### [Aim of the task]
Output the entries between the lines holding "Allow all (676, 1398)" and "[Play] (193, 1631)", inclusive, as a numbered list with blank lines omitted.

### [Dataset excerpts]
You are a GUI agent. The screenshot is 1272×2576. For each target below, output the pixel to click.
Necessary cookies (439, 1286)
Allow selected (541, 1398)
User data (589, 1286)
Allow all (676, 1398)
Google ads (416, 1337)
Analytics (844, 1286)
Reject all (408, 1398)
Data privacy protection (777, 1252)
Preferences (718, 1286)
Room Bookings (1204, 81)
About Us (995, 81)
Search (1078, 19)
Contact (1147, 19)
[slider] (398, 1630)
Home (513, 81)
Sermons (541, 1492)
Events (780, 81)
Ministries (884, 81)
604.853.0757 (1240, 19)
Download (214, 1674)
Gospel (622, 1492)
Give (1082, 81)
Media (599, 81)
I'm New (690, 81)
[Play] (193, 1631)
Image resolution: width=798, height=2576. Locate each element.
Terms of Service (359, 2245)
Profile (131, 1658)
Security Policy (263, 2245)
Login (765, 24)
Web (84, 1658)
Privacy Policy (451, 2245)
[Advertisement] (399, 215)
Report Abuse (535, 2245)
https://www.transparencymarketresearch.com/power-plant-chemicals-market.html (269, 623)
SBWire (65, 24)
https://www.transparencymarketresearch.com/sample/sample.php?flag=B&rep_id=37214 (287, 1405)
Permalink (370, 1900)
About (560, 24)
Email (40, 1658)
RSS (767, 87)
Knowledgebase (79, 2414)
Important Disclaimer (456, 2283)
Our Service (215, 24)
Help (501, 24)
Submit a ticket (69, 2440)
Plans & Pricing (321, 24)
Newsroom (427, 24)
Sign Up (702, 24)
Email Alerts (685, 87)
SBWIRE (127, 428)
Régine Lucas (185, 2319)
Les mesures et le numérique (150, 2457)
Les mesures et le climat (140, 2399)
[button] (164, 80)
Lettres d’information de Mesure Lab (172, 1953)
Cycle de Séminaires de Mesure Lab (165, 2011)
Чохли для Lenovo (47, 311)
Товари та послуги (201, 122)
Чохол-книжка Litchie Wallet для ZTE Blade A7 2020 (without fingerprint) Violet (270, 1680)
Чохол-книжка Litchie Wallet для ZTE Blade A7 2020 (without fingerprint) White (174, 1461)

### [Solution]
1. Allow all (676, 1398)
2. Google ads (416, 1337)
3. Analytics (844, 1286)
4. Reject all (408, 1398)
5. Data privacy protection (777, 1252)
6. Preferences (718, 1286)
7. Room Bookings (1204, 81)
8. About Us (995, 81)
9. Search (1078, 19)
10. Contact (1147, 19)
11. [slider] (398, 1630)
12. Home (513, 81)
13. Sermons (541, 1492)
14. Events (780, 81)
15. Ministries (884, 81)
16. 604.853.0757 (1240, 19)
17. Download (214, 1674)
18. Gospel (622, 1492)
19. Give (1082, 81)
20. Media (599, 81)
21. I'm New (690, 81)
22. [Play] (193, 1631)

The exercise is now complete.